The differential amplifier 10 includes FETs (field effect transistors) 100, 102, and 104. FET 100 provides an bias current I for FETs 102 and 104. The gates of FETs 102 and 104 are controlled respectively by a first component 190 and a second component 192 of a differential input signal. The FETs 102 and 104 amplify the differential input signal according to the bias current I to generate a differential output signal (having components 200 and 202, which are provided to the first and second differential switches 12 and 14, respectively). Then one of the first and second differential switches 12 and 14 is turned ON by the first and second control signals 120 and 140, so that the differential output signal can be sent to a network via the conducting differential switch, the media interface 16 and one of the first and second transmission lines 17 and 18.

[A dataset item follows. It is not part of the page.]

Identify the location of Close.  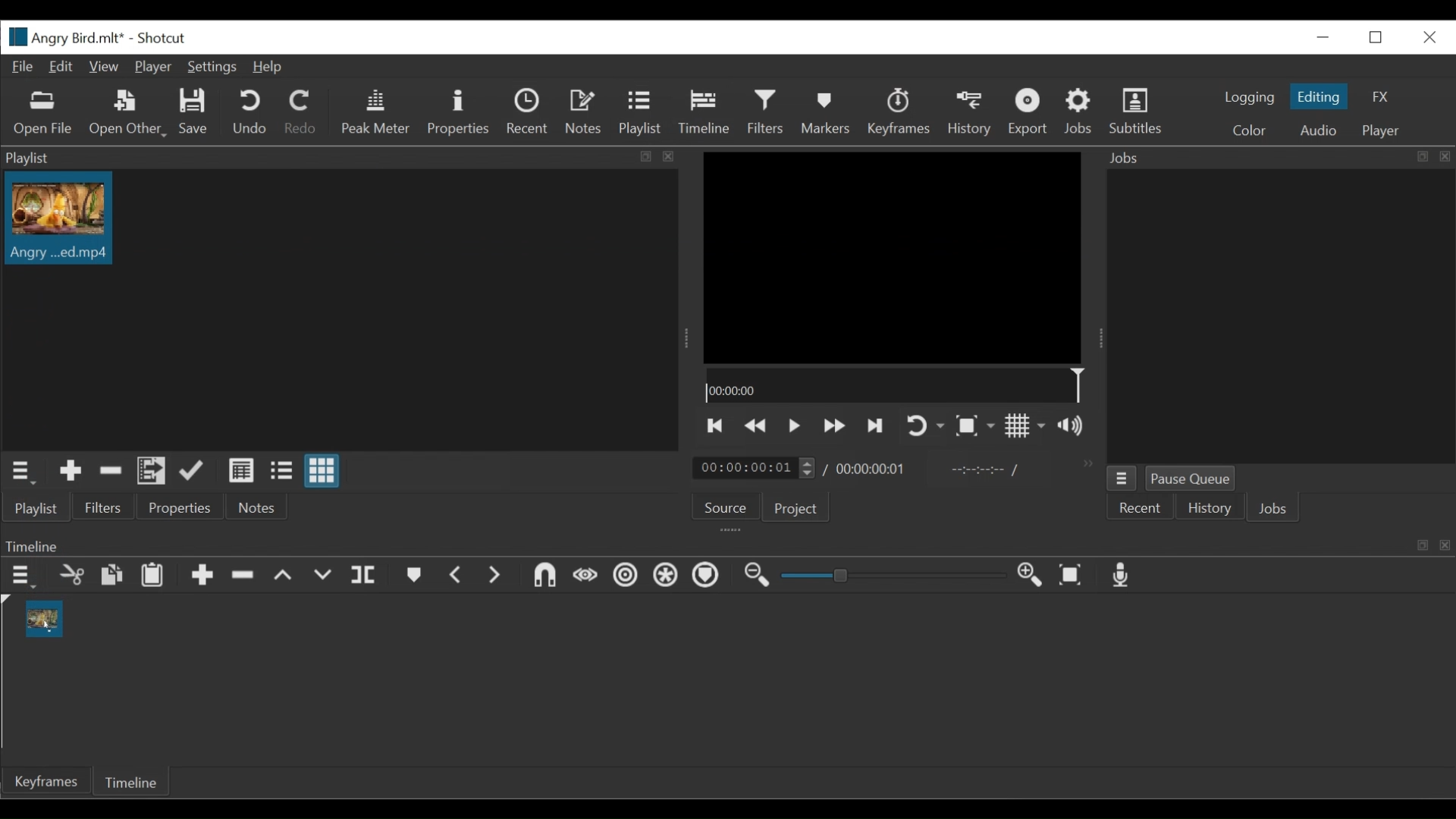
(1427, 36).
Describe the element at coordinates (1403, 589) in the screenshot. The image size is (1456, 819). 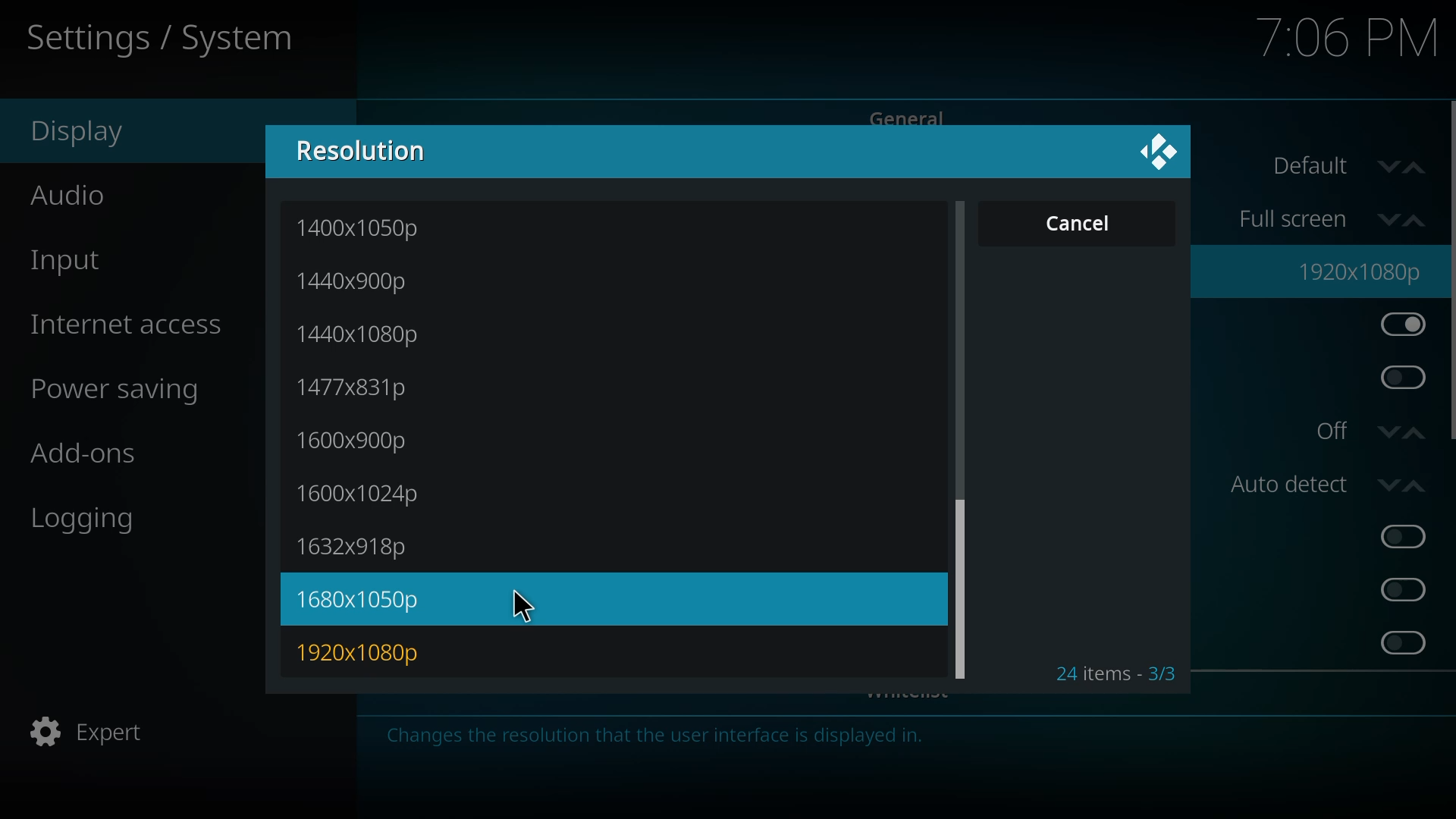
I see `enable` at that location.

However, the bias current I has to go through the two-stages FETs in order to be outputted, thus resulting in a large amount of current I loss and deteriorates the signal quality, and also making it difficult to operate under low voltage supply.
Hence, there is a need for a data transmission device that can be applied to network apparatus having an automatic crossover function (MDI/MDIX) and provides lower power consumption, anti-interference and reliable signal transmission according to an operating status of the network apparatus.